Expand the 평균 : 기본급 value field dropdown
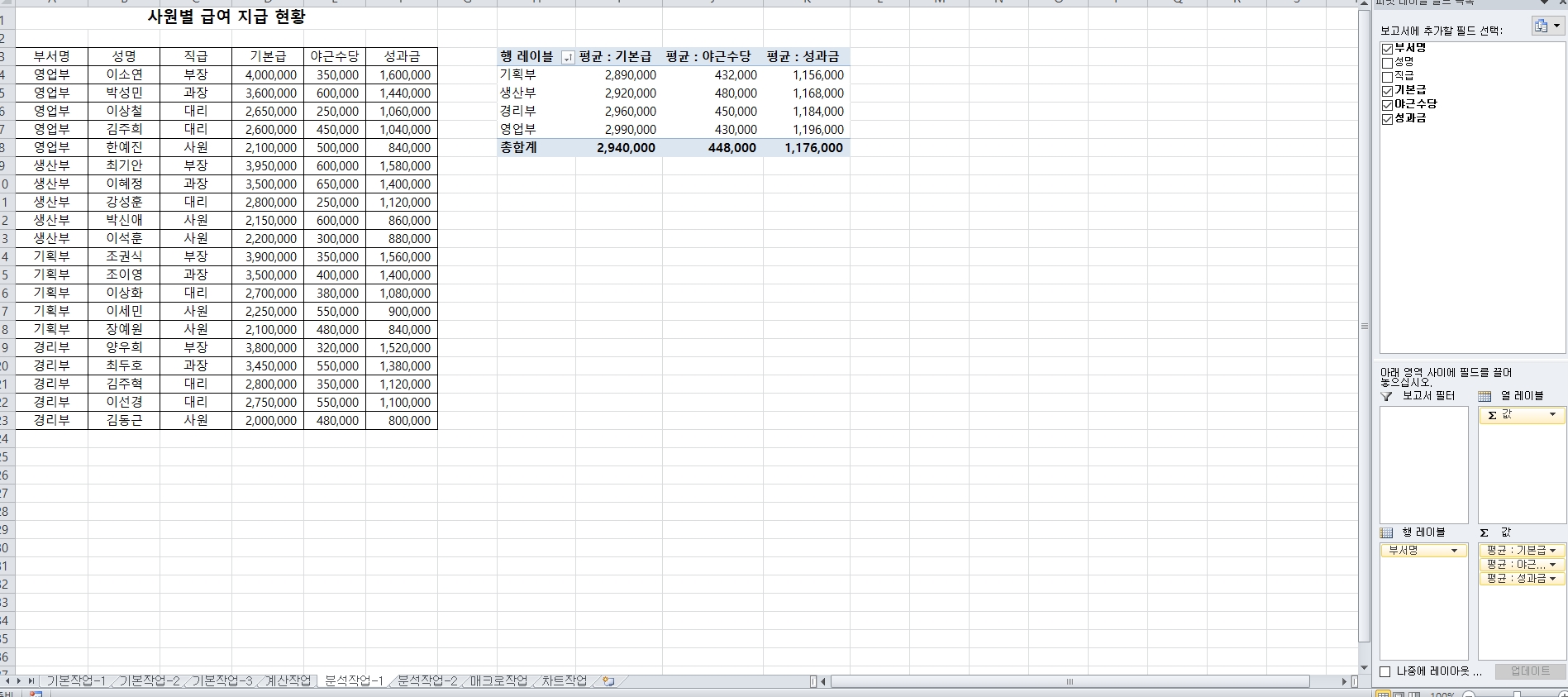The width and height of the screenshot is (1568, 697). (x=1552, y=551)
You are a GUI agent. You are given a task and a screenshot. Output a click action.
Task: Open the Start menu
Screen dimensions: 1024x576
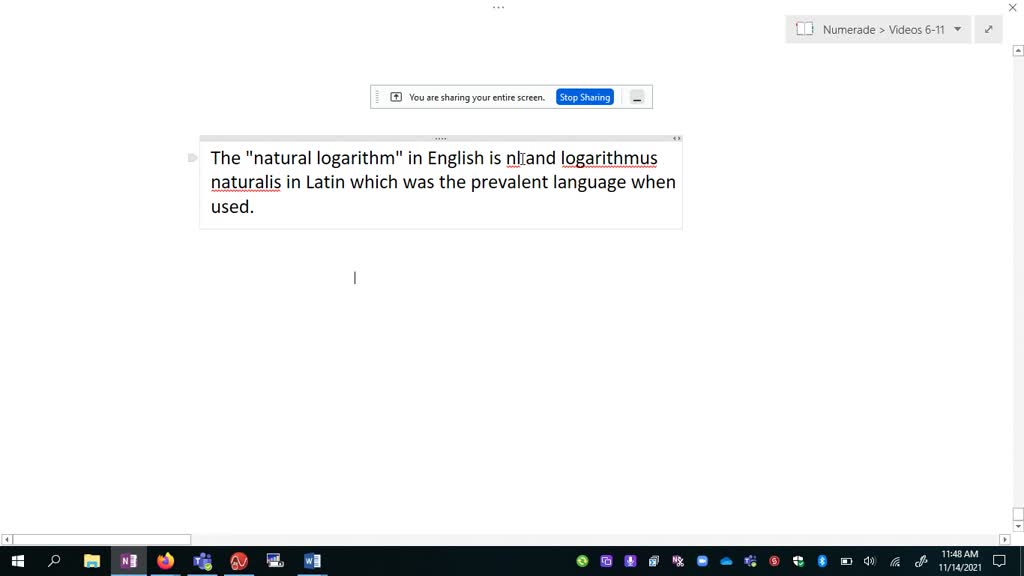click(x=18, y=561)
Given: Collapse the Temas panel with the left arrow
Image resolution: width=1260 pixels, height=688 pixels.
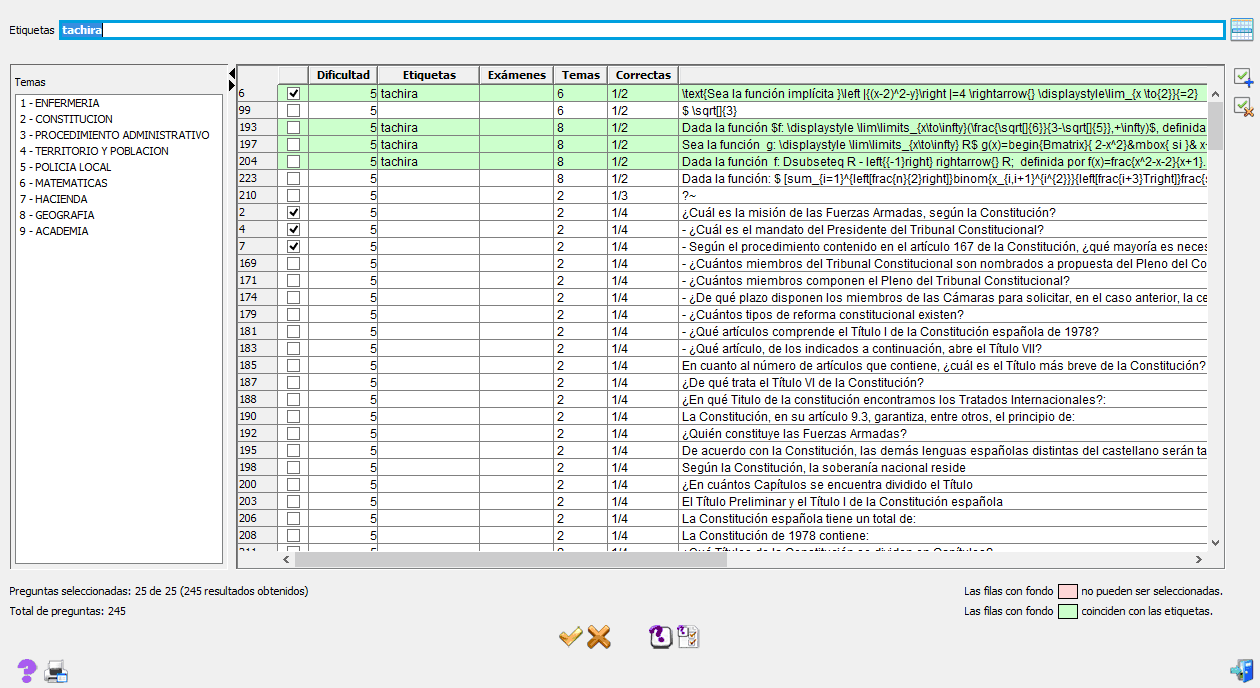Looking at the screenshot, I should click(x=232, y=73).
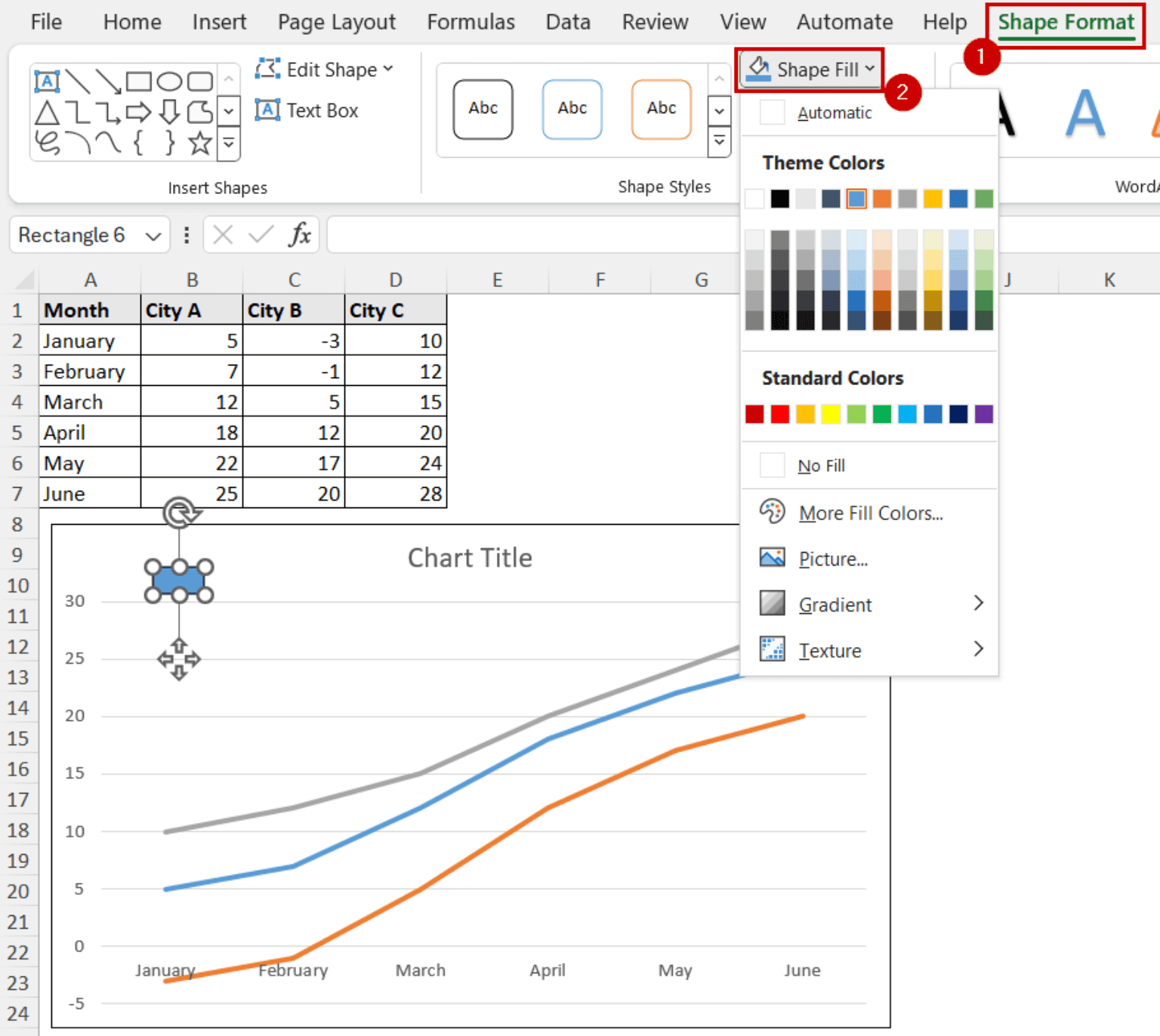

..............................

_WHAT THIS TASK INVOLVES_
Without altering a word, return all of the records above and leave out their pictures.

_REPLY_
Expand the 평균 : 기본급 value field dropdown
The width and height of the screenshot is (1568, 697). (x=1552, y=551)
You are a GUI agent. You are given a task and a screenshot. Output a click action.
Task: Open the Start menu
Screen dimensions: 1024x576
click(x=18, y=561)
Given: Collapse the Temas panel with the left arrow
Image resolution: width=1260 pixels, height=688 pixels.
Looking at the screenshot, I should click(x=232, y=73).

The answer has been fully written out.